Le tour de la prison

En allant du côté où la vie est meilleure… En regrettant souvent de ne pas avoir vu le mal que l’on faisait… On en vient à savoir ce qu’il y a à espérer ? Cela semble trop beau. Mais pourquoi désirer que les choses soient laides ?
On ne vient pas à bout de la conscience morte en se reconnaissant des droits que l’on n’a pas. La douceur est extrême. Le lien, toujours visible. On n’a pas essayé de s’en débarrasser. On a juste fait mine d’en être dégoûté. Les portes du réel restent grandes ouvertes. On se fatiguerait à essayer de les fermer. A priori on ne voit pas où serait l’intérêt. Il y a tant à dire ! Et tant à espérer !

Les règles de ce jeu ne seront parfaitement assimilées que quand on aura fait le tour de la prison ? Cela paraît trop long ! Il y a encore trop de phrases endormies. On doit pouvoir trouver à se justifier.
La question n’est pas là, et n’y sera jamais. Il y a un message important à transmettre. Quelque chose qui mérite que l’on fasse l’effort de se faire comprendre. Que l’on sache insister avec délicatesse. Il y a encore trop d’incohérences manifestes. On sait qu’il y aura toujours trop de désordre. Qu’il faut continuer à tout organiser et à tout simplifier.
Oui mais, la vérité ? Pourquoi s’obstine-t-elle encore à se cacher ? Pourquoi ne peut-on pas tout simplement la raconter ? Où trouve-t-elle le courage de se dissimuler ? D’où viennent ses ressources ? Comment justifie-t-elle cette nécessité ? Quel discours nous tient-elle ? Pourquoi ne parvient-on pas à la contraindre à se montrer ? Combien de faux-semblants a-t-elle encore à nous donner ? Pendant combien de temps va-t-elle continuer à se cacher ? C’est lassant, cette histoire ! Ça use la santé !
Il n’y a pas besoin d’exprimer une rage que l’on ne ressent pas. Autant admettre tout de suite qu’on ne l’écoute pas. Qu’on n’a aucune envie d’en prendre connaissance, d’en être dérangé. C’est étrange, bien sûr, mais néanmoins certain. En tout cas cela colle avec ce que l’on sait. On n’a que le pouvoir qu’on s’imagine avoir. On croit savoir depuis longtemps ce qu’il y a à savoir. Et le reste : foutaises ! La belle vérité qui ne se montre pas doit être mensongère. Au moins ainsi cela paraît beaucoup plus confortable. On ne va pas s’humilier devant une évidente mauvaise volonté ! On peut difficilement nommer ça autrement.
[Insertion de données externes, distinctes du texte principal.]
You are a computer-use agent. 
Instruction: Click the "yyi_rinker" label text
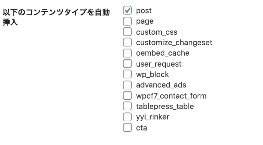pyautogui.click(x=152, y=117)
Et en-dehors de ça il y a tout un drame qu’on ne fait qu’entrevoir et qui certainement frise le ridicule… Une course malsaine au-delà des frontières qui nous sont proposées… Du moins est-on forcé de le penser. Même si par ailleurs on imagine volontiers y trouver du plaisir. Ce ne sont que des tentatives, dit-on pour s’excuser, mais au fond on voudrait que ce soit davantage… Et puis on a envie de casser ce système, d’échapper pour de bon à ce cadre imposé. On finirait par croire qu’on préfère le risque à la sécurité ! Ça ne fait rien, on continue, on cherche la lumière… Qu’on a déjà trouvée ? L’incohérence est manifeste, mais on refuse de s’y attarder. Le procès est inepte. Les faits sont mélangés. Ce n’est qu’une provocation.
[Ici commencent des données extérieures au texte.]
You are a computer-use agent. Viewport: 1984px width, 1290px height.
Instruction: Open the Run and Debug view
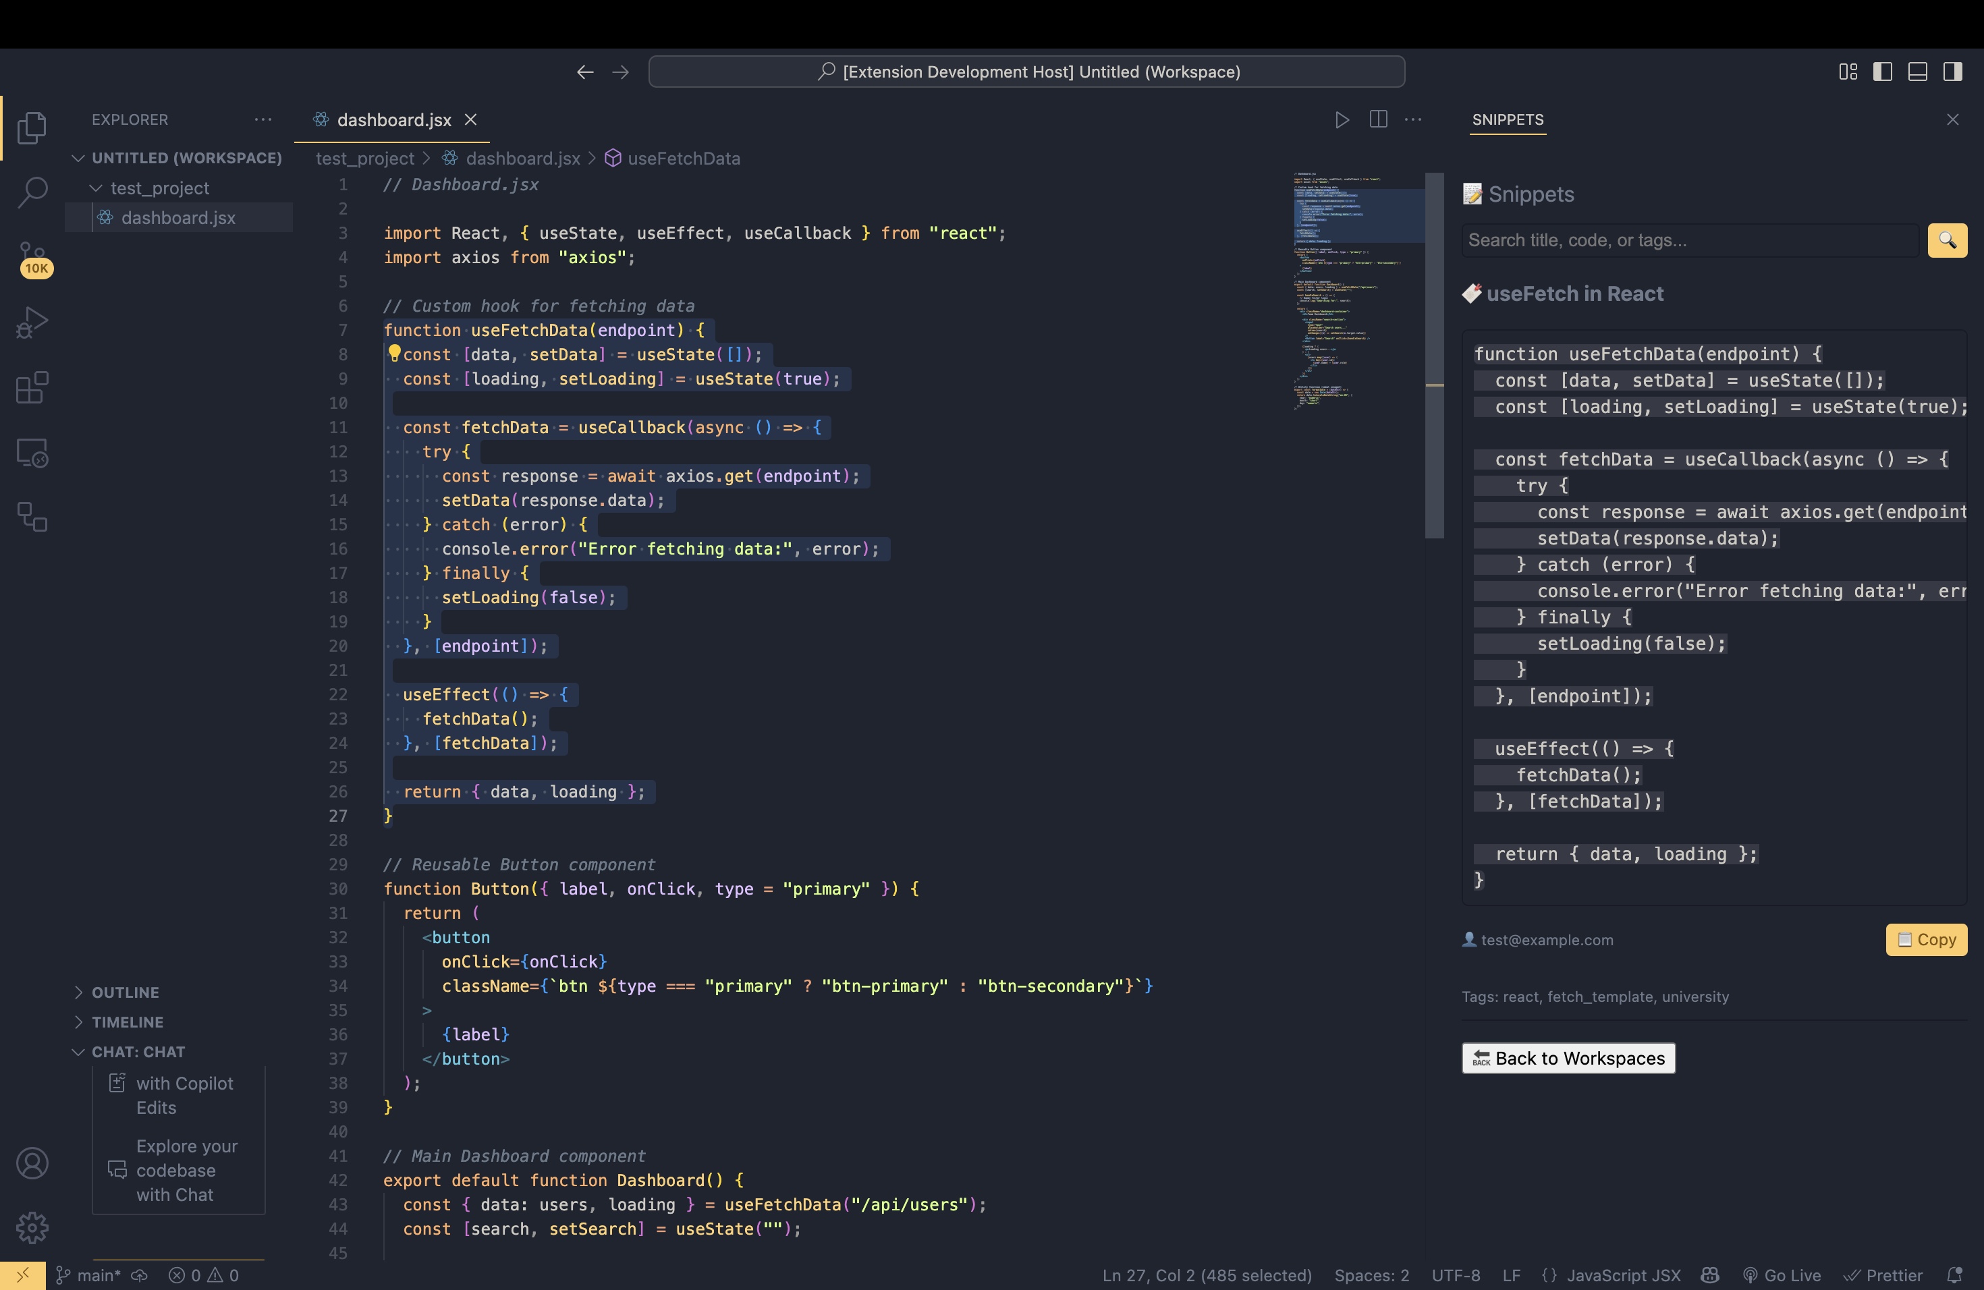click(32, 323)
Bon d’accord, on veut bien tenter de s’entrouvrir… Tenter de dévoiler le dessous du mystère… Du moins dans la mesure où mystère il y a ! Car tout semble si simple… On ne voit pas où est le prétendu problème. Et de toutes façons ce n’est pas le moment… On n’a aucune envie d’imposer quelque chose dont personne ne veut… Et le tour est joué ? Allons, voyons. Cessons. Cette défiance organisée est de très mauvais goût.